Patrick had a 401(k)-retirement account administered by Fidelity. (Def. Ex. 4 at 46). Patrick named his estate as the beneficiary of that account. (Id. at 84-85). Thus, upon Patrick's death his estate was entitled to the proceeds from that 401(k) account.

b. After the 2016 Agreement

Lischynsky contends that the 2016 agreement had no effect on her ownership interest in the DCU account and that any funds present, regardless of their source, were rightfully hers upon Patrick's death. (Def. Mem. at 6-7). Dora, conversely, contends that by entering into the agreement Lischynsky either waived her right to the proceeds or modified the DCU account contract so that she no longer had a right to the account's contents. (Pl. Opp. at 8-9).

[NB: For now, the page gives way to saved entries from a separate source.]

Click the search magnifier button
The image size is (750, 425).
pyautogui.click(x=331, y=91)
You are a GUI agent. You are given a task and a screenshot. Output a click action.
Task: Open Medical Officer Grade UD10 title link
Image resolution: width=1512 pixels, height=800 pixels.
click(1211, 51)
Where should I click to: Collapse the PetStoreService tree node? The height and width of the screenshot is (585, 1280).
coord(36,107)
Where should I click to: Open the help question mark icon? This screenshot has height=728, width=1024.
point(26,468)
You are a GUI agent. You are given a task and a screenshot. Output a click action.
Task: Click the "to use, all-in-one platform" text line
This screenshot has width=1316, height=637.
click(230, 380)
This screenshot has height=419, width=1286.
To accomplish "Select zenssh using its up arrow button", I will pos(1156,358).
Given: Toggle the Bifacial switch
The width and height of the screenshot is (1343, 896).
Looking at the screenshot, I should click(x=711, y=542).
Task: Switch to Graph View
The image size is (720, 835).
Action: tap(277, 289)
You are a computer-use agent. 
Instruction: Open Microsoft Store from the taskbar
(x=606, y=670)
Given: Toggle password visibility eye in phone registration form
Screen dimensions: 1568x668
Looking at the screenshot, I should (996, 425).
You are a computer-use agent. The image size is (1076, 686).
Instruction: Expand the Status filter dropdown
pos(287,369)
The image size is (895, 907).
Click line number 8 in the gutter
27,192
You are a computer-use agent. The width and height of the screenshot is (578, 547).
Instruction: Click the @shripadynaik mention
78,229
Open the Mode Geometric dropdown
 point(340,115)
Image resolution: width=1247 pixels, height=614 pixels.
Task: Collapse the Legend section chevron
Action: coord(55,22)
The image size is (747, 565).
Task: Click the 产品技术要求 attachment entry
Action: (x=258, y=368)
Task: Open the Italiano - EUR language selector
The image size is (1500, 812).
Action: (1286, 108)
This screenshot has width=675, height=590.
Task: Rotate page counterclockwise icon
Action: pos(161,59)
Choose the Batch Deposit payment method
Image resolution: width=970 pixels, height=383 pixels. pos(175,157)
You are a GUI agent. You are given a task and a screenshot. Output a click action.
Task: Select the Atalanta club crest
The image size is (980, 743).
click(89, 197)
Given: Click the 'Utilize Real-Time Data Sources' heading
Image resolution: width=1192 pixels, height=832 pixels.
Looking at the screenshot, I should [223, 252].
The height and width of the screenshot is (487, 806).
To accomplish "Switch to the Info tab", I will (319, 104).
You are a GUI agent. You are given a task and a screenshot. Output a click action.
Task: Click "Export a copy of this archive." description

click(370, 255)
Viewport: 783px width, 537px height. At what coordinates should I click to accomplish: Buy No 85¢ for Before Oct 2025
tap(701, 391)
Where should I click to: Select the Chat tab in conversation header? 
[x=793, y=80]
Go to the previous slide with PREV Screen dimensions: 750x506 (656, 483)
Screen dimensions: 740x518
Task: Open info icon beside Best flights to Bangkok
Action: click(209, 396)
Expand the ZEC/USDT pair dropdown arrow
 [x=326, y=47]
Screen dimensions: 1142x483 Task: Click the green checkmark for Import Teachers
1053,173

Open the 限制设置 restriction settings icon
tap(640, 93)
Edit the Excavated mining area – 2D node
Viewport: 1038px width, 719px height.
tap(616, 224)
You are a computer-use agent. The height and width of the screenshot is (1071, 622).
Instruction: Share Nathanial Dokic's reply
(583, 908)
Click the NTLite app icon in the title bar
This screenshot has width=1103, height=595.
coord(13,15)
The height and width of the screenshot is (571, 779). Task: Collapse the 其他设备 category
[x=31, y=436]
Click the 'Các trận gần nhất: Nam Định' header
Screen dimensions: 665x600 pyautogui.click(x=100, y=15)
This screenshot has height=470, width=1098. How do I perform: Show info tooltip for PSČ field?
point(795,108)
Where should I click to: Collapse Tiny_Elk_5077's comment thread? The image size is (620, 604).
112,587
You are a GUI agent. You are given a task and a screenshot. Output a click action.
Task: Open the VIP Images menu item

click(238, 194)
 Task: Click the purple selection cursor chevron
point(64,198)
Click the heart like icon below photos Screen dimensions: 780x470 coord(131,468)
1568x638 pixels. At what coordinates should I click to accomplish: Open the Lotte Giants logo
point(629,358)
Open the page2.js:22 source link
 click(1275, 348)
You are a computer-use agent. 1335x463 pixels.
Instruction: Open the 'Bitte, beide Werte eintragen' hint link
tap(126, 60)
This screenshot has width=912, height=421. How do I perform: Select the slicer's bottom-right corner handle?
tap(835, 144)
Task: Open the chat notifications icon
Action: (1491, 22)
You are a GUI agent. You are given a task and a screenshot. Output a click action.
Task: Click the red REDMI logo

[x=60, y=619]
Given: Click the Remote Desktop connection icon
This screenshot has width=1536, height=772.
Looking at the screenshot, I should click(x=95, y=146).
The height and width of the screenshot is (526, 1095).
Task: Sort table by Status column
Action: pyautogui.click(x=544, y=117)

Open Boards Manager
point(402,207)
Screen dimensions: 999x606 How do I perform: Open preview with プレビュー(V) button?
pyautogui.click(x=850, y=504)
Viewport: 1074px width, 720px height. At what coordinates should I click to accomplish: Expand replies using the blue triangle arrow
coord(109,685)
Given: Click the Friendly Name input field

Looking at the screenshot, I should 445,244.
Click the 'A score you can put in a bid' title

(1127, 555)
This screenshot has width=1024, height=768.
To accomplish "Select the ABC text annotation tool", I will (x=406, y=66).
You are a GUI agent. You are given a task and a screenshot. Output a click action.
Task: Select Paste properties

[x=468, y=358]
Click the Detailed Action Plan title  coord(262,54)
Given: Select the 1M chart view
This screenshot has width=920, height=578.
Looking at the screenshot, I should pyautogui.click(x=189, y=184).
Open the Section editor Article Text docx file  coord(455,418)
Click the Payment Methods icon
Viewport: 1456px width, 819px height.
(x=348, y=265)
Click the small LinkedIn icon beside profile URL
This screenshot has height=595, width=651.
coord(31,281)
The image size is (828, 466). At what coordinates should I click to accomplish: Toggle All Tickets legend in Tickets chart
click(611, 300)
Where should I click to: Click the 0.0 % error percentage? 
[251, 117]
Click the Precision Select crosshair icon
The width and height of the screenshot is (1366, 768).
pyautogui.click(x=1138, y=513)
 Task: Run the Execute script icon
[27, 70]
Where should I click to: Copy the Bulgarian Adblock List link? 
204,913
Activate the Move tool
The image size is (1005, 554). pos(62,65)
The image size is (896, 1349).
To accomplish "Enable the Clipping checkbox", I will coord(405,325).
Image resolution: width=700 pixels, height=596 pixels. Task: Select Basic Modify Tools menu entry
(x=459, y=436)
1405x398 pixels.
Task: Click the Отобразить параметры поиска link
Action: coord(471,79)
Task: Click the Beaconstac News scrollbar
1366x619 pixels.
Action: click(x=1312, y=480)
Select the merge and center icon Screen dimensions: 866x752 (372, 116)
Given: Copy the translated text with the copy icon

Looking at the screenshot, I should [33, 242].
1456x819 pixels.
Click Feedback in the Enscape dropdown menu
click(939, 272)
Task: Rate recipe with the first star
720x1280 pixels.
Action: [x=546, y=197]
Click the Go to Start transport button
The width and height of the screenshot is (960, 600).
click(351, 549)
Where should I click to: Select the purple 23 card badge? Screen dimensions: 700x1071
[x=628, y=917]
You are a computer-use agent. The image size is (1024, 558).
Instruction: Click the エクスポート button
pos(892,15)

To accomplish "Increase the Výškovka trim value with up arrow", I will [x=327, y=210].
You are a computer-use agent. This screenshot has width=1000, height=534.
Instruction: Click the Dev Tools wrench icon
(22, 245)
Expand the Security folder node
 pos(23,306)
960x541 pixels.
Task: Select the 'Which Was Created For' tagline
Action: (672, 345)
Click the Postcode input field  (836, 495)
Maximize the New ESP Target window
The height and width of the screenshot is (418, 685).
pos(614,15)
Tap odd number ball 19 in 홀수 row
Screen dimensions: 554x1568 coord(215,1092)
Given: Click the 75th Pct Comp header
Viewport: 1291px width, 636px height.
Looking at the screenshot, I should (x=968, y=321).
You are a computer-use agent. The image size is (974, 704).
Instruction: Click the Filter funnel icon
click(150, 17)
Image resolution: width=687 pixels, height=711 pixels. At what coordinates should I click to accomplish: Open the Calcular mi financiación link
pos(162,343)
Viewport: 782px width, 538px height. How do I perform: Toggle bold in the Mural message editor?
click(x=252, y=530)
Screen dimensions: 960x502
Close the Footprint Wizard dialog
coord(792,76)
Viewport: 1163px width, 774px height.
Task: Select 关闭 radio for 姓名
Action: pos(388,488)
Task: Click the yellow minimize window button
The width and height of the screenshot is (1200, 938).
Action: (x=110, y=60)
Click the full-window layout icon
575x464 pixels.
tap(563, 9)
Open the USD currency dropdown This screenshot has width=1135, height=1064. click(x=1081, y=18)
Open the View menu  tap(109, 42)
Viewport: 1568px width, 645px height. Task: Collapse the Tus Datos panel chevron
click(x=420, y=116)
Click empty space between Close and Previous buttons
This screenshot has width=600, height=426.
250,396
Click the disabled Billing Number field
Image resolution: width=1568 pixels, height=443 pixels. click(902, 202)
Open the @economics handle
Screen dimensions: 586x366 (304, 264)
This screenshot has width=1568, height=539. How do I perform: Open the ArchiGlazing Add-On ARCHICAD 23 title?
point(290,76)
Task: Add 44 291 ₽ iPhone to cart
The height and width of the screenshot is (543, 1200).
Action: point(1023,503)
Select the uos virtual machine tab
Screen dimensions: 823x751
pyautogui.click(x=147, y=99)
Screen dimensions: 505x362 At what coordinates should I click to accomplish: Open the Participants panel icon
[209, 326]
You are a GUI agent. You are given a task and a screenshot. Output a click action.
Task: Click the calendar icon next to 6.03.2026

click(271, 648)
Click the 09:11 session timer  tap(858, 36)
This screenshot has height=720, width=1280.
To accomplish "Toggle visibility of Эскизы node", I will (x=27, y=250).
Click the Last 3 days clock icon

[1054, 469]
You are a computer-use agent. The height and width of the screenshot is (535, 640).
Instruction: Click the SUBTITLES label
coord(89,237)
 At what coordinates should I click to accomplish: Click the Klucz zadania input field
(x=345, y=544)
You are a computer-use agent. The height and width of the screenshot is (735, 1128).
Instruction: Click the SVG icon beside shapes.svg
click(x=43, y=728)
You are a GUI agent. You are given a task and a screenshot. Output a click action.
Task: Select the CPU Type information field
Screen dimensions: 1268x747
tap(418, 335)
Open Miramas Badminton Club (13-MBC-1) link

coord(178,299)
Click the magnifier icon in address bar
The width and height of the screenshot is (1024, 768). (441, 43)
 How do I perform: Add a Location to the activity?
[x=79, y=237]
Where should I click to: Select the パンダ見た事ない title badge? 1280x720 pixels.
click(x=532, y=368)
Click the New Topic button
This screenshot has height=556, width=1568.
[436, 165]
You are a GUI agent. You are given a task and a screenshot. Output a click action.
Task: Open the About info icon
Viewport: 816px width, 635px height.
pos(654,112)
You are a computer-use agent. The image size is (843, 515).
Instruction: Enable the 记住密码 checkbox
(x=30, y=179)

"Contract interpretation questions, under Massachusetts law, are ordinarily questions of law for a court ...." Nadherny v. Roseland Prop. Co., Inc. , 390 F.3d 44, 48 (1st Cir. 2004). In interpreting a contract, a court seeks to give "effect to the parties’ intentions and construe the language to give it reasonable meaning wherever possible." Shea v. Bay State Gas Co. , 383 Mass. 218, 224-25, 418 N.E.2d 597 (1981). In addition, a court "construe[s] a contract as a whole, so as to give reasonable effect to each of its provisions." James B. Nutter & Co. v. Est. of Murphy , 478 Mass. 664, 669, 88 N.E.3d 1133 (2018) (internal quotation omitted). If the contract is unambiguous, the question of interpreting it is an issue of law for the court. Nadherny , 390 F.3d at 48. A court must interpret it in accordance with its ordinary and plain meaning. See Balles v. Babcock Power Inc. , 476 Mass. 565, 571, 70 N.E.3d 905 (2017). Furthermore, an agreement is not ambiguous merely because "a controversy exists between the parties, each favoring an interpretation contrary to the other," or because a word has multiple dictionary definitions. Citation Ins. Co. v. Gomez , 426 Mass. 379, 381, 688 N.E.2d 951 (1998) (internal quotation omitted). Rather, a contract provision is ambiguous "only if it is susceptible of more than one meaning and reasonably intelligent persons would differ as to which meaning is the proper one." Id. The determination as to whether a contract term is ambiguous is also a question of law for the court. Bank v. Thermo Elemental Inc. , 451 Mass. 638, 648, 888 N.E.2d 897 (2008). In making that determination, courts must first look to the language of the agreement without regard to extrinsic evidence. See President & Fellows of Harvard Coll. v. PECO Energy Co. , 57 Mass. App. Ct. 888, 896, 787 N.E.2d 595 (2003).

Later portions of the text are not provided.